Aprimo (/æ,primo/) is a United States-based company that develops and sells marketing automation software and digital asset management (DAM) technology for marketing and customer experience departments in enterprise organizations. Its software is designed to help manage the behind-the-scenes activities involved in marketing.

History

Early History
Aprimo was founded in Indianapolis in 1998 by former executives of Software Artistry, which had recently been purchased by IBM.    There are suggestions it was the first supplier of Marketing resource management (MRM) software, it is certainly the case that it was one of the earliest providers.  In 2004, it made its first acquisition, buying British software developer Then. The following year, 2005, saw Aprimo acquire the EMS business of DoubleClick together with about 70 customers before the remainder of that organisation went to Hellman & Friedman.
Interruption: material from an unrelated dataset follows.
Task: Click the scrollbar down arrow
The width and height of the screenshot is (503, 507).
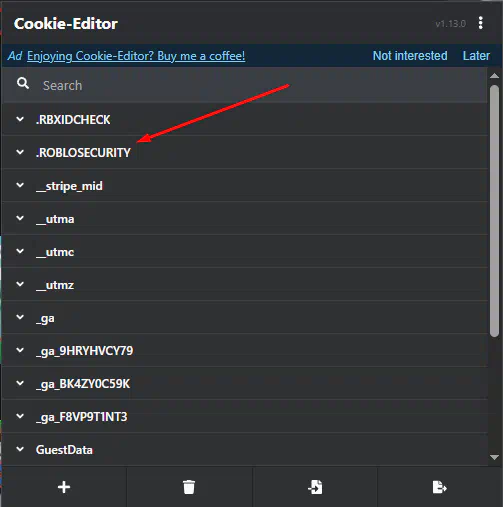Action: pos(494,457)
By 2007, Aprimo had about 250 employees and its clients included Bank of America, Nestlé, Warner Bros., and Toyota.

Teradata
In 2011 the company was acquired by Teradata in a $525 million transaction.

Marlin
Teradata sold Aprimo in 2016 to Marlin Equity Partners for $90 million which merged it with Revenew and relocated its headquarters to Chicago.  In 2017, Aprimo acquired Belgian company ADAM Software.

Products and services
The company's products include Digital Asset Management, software for managing videos, images, documents, and other assets; Productivity Management, software for managing ideas, plans, and production workflows; Plan & Spend, a budget planning system; Distributed Marketing, which coordinates marketing activities; and Campaign, a system that offers automated marketing data segmentation.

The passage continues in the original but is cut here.